- **ENTRIES**:
··········

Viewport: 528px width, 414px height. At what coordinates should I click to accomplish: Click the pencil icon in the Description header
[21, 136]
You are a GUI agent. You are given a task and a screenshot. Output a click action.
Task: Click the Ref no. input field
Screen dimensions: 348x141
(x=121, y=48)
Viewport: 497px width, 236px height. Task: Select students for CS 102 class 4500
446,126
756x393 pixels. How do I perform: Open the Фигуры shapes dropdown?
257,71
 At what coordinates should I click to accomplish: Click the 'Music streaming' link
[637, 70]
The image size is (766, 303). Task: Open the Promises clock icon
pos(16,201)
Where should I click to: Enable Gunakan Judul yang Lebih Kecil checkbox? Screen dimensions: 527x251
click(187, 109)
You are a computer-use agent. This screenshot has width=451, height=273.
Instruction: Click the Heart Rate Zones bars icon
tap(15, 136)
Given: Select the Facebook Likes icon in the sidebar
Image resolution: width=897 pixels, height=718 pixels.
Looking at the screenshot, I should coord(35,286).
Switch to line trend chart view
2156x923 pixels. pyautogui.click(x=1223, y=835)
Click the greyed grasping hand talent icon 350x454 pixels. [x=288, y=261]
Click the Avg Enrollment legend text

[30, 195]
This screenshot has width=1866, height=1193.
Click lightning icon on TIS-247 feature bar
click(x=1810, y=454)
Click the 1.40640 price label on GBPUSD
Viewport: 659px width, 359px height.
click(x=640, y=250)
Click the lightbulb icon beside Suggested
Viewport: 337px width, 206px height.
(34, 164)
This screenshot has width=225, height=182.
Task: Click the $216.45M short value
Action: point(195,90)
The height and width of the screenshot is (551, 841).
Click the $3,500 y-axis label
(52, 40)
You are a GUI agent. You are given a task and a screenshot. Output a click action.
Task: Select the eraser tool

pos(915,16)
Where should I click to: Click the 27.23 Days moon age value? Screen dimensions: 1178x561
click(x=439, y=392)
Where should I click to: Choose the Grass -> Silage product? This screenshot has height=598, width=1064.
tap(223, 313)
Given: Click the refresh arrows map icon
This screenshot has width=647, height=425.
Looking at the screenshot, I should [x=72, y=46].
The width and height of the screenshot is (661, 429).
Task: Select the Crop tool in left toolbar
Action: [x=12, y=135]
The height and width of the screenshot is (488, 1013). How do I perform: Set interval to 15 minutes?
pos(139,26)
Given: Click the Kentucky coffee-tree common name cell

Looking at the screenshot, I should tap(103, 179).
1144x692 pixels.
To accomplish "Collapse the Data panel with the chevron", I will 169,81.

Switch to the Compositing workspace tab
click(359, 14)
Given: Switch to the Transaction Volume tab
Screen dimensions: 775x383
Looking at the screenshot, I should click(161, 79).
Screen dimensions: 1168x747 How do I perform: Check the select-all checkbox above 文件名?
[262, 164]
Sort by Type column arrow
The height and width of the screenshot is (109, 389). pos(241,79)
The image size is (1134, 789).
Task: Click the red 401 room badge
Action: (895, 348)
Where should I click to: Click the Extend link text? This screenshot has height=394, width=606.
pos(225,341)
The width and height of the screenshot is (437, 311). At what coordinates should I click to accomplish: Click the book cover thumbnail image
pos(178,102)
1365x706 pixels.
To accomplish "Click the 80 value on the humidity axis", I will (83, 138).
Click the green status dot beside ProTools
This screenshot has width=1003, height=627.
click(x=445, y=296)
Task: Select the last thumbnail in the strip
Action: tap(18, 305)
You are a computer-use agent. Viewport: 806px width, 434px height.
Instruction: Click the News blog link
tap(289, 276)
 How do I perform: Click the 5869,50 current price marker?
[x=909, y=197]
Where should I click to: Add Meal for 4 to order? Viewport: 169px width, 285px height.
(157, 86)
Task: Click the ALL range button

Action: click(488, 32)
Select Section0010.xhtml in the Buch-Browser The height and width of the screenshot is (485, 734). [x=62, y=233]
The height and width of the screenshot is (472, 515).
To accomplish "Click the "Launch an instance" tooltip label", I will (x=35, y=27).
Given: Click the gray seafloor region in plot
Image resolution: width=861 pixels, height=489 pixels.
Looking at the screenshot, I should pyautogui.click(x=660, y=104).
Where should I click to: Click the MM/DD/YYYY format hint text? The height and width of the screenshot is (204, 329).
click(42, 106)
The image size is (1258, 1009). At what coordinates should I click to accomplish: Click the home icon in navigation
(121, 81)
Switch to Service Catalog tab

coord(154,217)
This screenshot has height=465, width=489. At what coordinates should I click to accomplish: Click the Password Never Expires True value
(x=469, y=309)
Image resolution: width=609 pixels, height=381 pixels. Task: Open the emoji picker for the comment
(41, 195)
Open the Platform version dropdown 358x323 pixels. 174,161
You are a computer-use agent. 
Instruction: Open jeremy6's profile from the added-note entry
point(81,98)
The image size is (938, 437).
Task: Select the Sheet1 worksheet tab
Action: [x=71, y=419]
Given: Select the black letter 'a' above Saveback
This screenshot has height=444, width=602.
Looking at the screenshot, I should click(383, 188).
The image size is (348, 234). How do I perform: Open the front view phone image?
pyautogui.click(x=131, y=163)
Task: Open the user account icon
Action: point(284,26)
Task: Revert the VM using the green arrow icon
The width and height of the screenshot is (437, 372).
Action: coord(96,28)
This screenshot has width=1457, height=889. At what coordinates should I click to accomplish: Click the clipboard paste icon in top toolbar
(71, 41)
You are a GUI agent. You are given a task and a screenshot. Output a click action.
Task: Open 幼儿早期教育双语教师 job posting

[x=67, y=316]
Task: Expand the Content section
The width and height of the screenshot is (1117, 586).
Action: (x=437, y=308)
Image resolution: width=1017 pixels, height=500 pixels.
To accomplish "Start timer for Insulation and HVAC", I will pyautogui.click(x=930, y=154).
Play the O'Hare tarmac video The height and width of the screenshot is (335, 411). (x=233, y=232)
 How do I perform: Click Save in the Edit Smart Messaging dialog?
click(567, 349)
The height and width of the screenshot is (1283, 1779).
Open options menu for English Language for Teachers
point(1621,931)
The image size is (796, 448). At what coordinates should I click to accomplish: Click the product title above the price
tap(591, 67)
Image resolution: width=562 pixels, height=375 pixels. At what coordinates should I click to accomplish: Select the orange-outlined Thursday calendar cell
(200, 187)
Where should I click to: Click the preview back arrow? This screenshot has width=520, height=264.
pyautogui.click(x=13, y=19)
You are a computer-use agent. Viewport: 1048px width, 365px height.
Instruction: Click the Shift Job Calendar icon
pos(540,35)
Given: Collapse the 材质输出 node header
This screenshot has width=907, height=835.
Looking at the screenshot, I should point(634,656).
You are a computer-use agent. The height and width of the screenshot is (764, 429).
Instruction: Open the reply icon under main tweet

··········

- **GOAL**:
Please extract the lines word for word, starting at the line that contains "Click the 1.40640 price label on GBPUSD" and stopping after the line that contains "click(x=439, y=392)", with nothing else.

- **CORRECT OUTPUT**:
Click the 1.40640 price label on GBPUSD
Viewport: 659px width, 359px height.
click(x=640, y=250)
Click the lightbulb icon beside Suggested
Viewport: 337px width, 206px height.
(34, 164)
This screenshot has width=225, height=182.
Task: Click the $216.45M short value
Action: point(195,90)
The height and width of the screenshot is (551, 841).
Click the $3,500 y-axis label
(52, 40)
You are a GUI agent. You are given a task and a screenshot. Output a click action.
Task: Select the eraser tool

pos(915,16)
Where should I click to: Click the 27.23 Days moon age value? Screen dimensions: 1178x561
click(x=439, y=392)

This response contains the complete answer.